Tucked into the federal rail legislation implemented last year was a requirement that’s supposed to hold grain buyers accountable for delivery dates in contracts with farmers. As of August 1, 2014, licensed grain companies in Western Canada that don’t accept grain during the timeframe defined in a contract are required to pay some sort of penalty to the producer.
Some farmers are now finding themselves in situations where they’re entitled to a penalty payment, and wondering how to collect this compensation.
As Cheryl Mayer of the Canadian Canola Growers Association explains in the video below, the penalty clause in a contract can take many forms, including a lump sum payment or an amount paid on a per-day or per-month basis. The timeframe for when the penalty kicks in can also vary widely between companies and contracts.
“The onus is really on the farmer to negotiate what works for them,” she points out. “It’s up to the buyer and farmer to negotiate.” (continued below)

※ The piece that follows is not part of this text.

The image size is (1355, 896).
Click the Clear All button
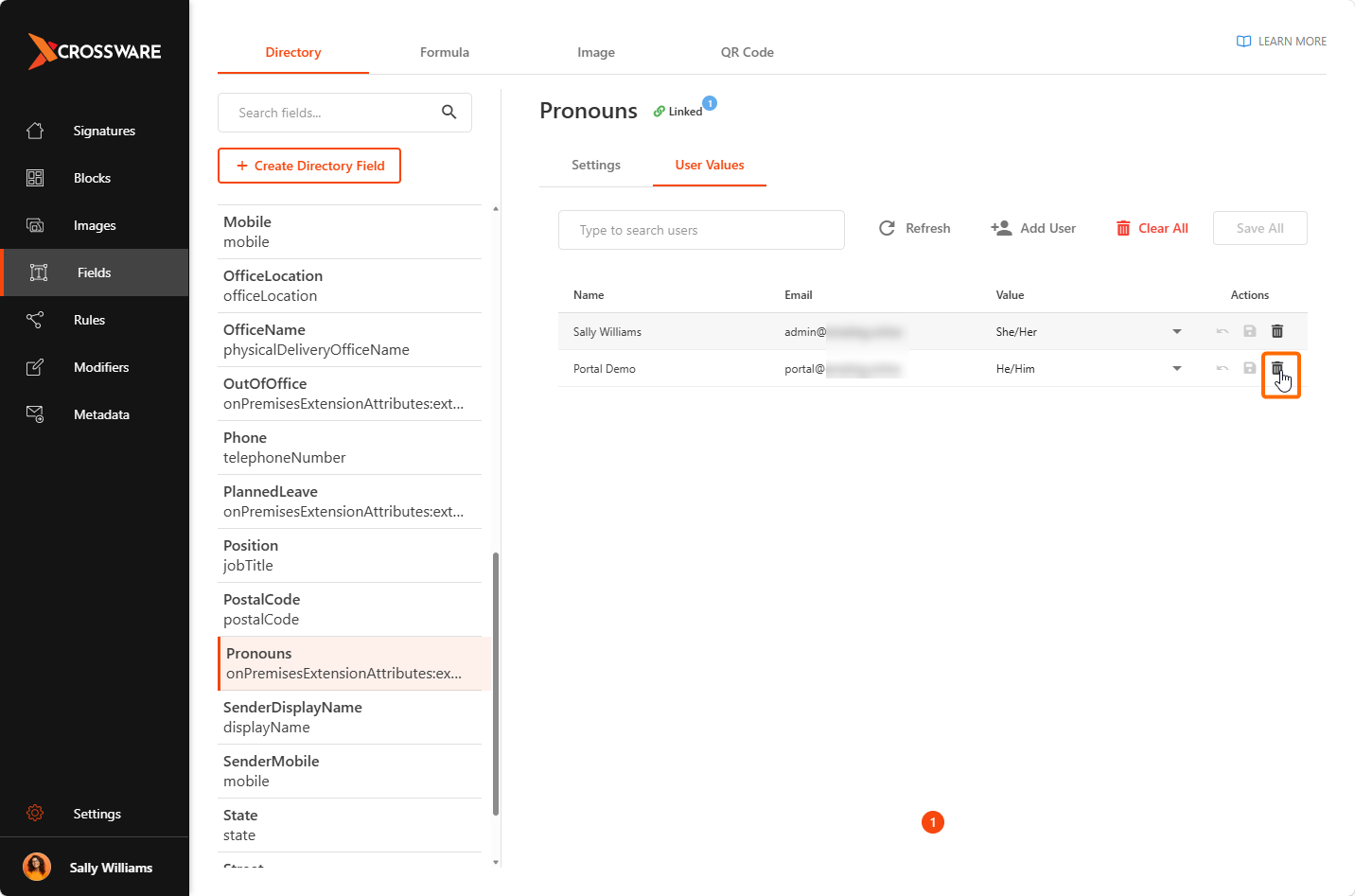(1153, 228)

Mayer notes she has reviewed contracts with penalty clauses ranging from a single $10 payment to daily storage rates and interest. With at least one contract, payments start right after the typical 30 day delivery period, while in others, the compensation only begins after the “extended delivery period.”
“Those delivery period extensions go from another 30 days to 180 days,” she says. “The way the grain commission is interpreting that requirement is that the provision does not have to kick in until after the extended delivery period.”
If a producer and a grain buyer disagree on the interpretation of the penalty clause in a contract, the Canadian Grain Commission can serve as an arbitrator.
More information on unaccepted deliveries can also be found here on the CGC website.
Related articles:
- Ministers Ritz and Raitt Announce Details of Implementing Bill C-30
- Gov’t of Canada Announces Fair Rail for Grain Farmers Act Aimed at “Getting Grain Moving”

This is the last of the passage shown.